Our environmental management system has been ISO 14001 certified since 2009.

In the long term, we hold to a fundamental objective to continue developing business solutions such as cloud services, e-billing and virtualization that reduce carbon footprint, both for our customers and for ourselves.

Bell fosters innovation and entrepreneurship by engaging with cleantech clusters, such as Écotech Québec, that are focused on accelerating the development of clean technology. Through such partnerships, Bell aims to support local innovation and to liaise with cleantech entrepreneurs to improve our environmental performance. With its Écotech Québec partnership, Bell also has access to leading cleantech clusters in twelve countries through International Cleantech Network.

Bell leads by example, demonstrating in our own operations some of the many practical ways that business service solutions offer simple and smart ways to improve productivity while reducing energy costs and GHG emissions. Our initiatives include:

Virtualization and cloud computing that encourage optimal use of space, power, and cooling resources by consolidating servers and storage
Electronic controls coupled to the communication network to reduce energy consumption in buildings
The Internet of Things, which can improve monitoring and controls of industrial equipment and all manner of everyday appliances
Telemetry systems that reduce idling and optimize the routes of commercial vehicles
Teleconferencing that reduces travel needs
Social networks that facilitate car pooling and car sharing
Virtual products (books, newspapers, magazines) and electronic transactions.


Our approach also includes quantifying risks and opportunities stemming from climate-change issues with a view to leveraging Bell’s products and services to enable carbon reduction. This entails identifying the potential impact of severe weather on our operations with the Business Continuity team as it assesses threats, vulnerabilities and impacts on our business and develops risk-mitigation plans. We monitor the potential for current and future climate-related legislation, policy and regulations that may also impact our business, and report on these ndings to the SEHS Committee twice a year.

At an asset level, our corporate real estate, risk management, and business continuity teams assess risks and opportunities for our buildings, networks and fleet. Buildings and networks are prioritized by how essential they are to the continued delivery of key communication services. This leads to plans for mitigating risk and improving operations. Natural disasters and energy costs are the most significant issues for our risk-and-opportunity assessment.

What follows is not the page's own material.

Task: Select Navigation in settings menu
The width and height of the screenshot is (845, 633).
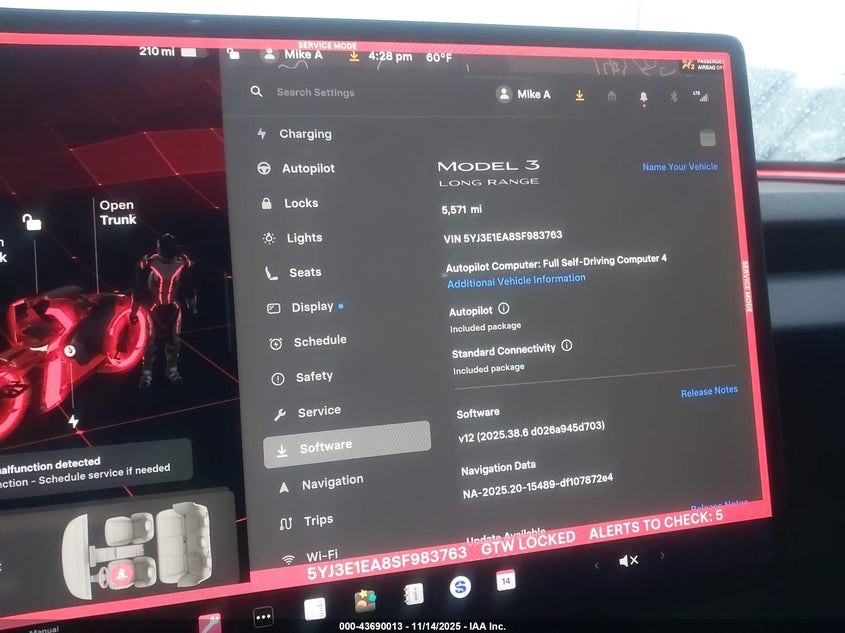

In 2008, we created the Energy Board, a management-level committee reporting to the SEHS Committee, to support Bell’s climate policy to meet our carbon emission objectives. This committee’s specific mandate is to identify and support the implementation of energy-reduction initiatives in our vehicle fleet, buildings, telecom network, IT infrastructure and business travel program.

We also align incentives with environmental objectives. That has produced measurable success. In 2016, for instance, we saved 34.05 GWh or 4,000 tonnes of CO2 equivalent of electricity in our buildings, data centres and networks even as our company grew.

Since 2004, we have been reporting annually on our carbon footprint, carbon reduction initiatives, and risks and opportunities stemming from climate-change issues through the CDP (previously known as The Carbon Disclosure Project). The CDP represents 827 financial planners, advisors, wealth managers and institutional investors managing a total of U.S.$100 trillion in assets. BCE attained CDP Leadership status and made the list of the top 10 highest-scoring Canadian companies in 2016.